Prometheus begins by introducing us to some very interesting themes, especially for a science fiction film involving starships and extra-terrestrials. The ‘chariot of the gods’ concept is becoming well-tread ground, from the Stargate series to recent things like Thor and Indiana Jones and the Crystal Skull. Rather than just focusing on the aliens themselves, Prometheus sets its sights on the questions inherent with such visitations. Why did they visit us? What role did they play in our development? If they had a hand in creating us, why did they do so? From my standpoint, the focus of the narrative could have been maintained on these questions rather than pushing towards familiar Alien territory.

Fassbender in Prometheus

Despite the breathtaking visuals, haunting score, and fantastic use of 3D (even in home theater settings), Prometheus suffers first and foremost from an identity crisis. It simply can’t decide what it wants to be. A serious sci-fi film asking questions about faith, creationism, and the origins of life would be fascinating, the Alien franchise is desperate for a high-quality entry to redeem its dalliances with those wacky Predators, and Ridley Scott wouldn’t mind starting a new film series. Prometheus tries to do all of these things, admirably so, but fails in hitting the mark with any of them. The questions it wants to ask fall by the wayside when body horrors begin cropping up, the answers we do get tend to beget more questions, and characters, for the most part, behave more for the sake of advancing the plot than they do from their own motivations and personalities.

Consider David. Michael Fassbender is giving probably the strongest performance of the ensemble here, carefully channeling David Bowie into a soft-spoken android obsessed with Lawrence of Arabia. He doesn’t seem to be interested in being more human, regarding those around him with a detached curiosity rather than any longing, and it soon becomes apparent the Prometheus is something of a personal laboratory for him. However, his motives for his experimentation are tenuous at best, his methods make little logical sense, and what reasoning we do get seems to come in the form of throw-away lines and vague conversations on the relationship between creator and created. It’s cool that he has his own agenda, and he pulls of being a creepy facsimile of human life very well, but he, like much of Prometheus, is simply poorly explained.

Courtesy Scott Free Films

The biggest saving grace of the film is probably Elizabeth Shaw.

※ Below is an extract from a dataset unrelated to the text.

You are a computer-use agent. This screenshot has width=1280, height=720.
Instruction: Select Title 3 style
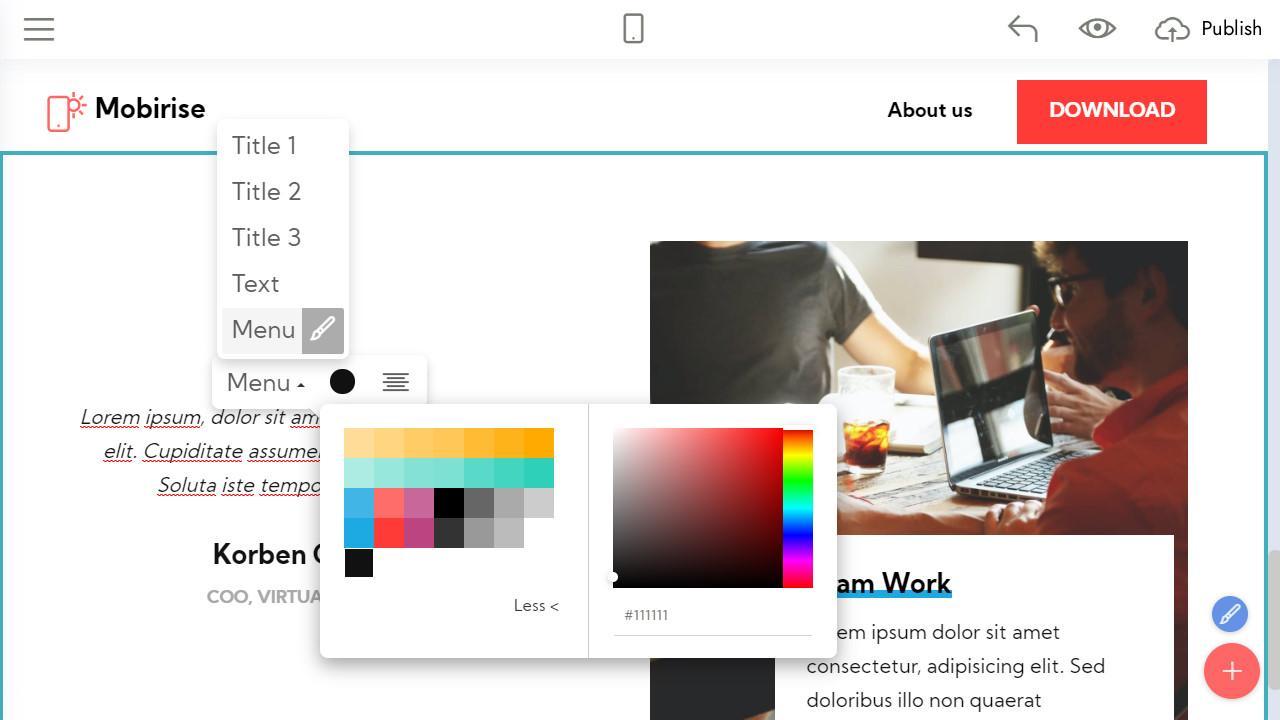click(266, 238)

Noomi Rapace is not just doing a send-up of Ripley. She’s also playing one of the few characters who acts in a consistent nature, uses their head on more than one occasion, and has an interesting arc complete with tangible loss, crises of faith, and a staggering amount of determination and survival instinct. It’s very difficult not to care about her after everything we see her going through, and like us, she’s still looking for the answers to her, and our, questions.

While Prometheus suffers from some pretty major problems, it’s still the best thing to happen to the series Ridley Scott started back in 1979 since Aliens. Scott does great work behind the camera and in terms of production, the actors I mentioned are all great, and the presentation is great, at times downright stunning. The problems with the plot and character motivations can’t be overlooked, though, so while it’s hard to classify it as a strictly bad movie, it’s also difficult to give an unqualified recommendation. Being a fan of this director, these actors, and this concept and its execution, I’d probably watch it again, as the parts I enjoyed outweighed those that left me perplexed or frustrated. Just be forewarned: I don’t think Prometheus is for everybody.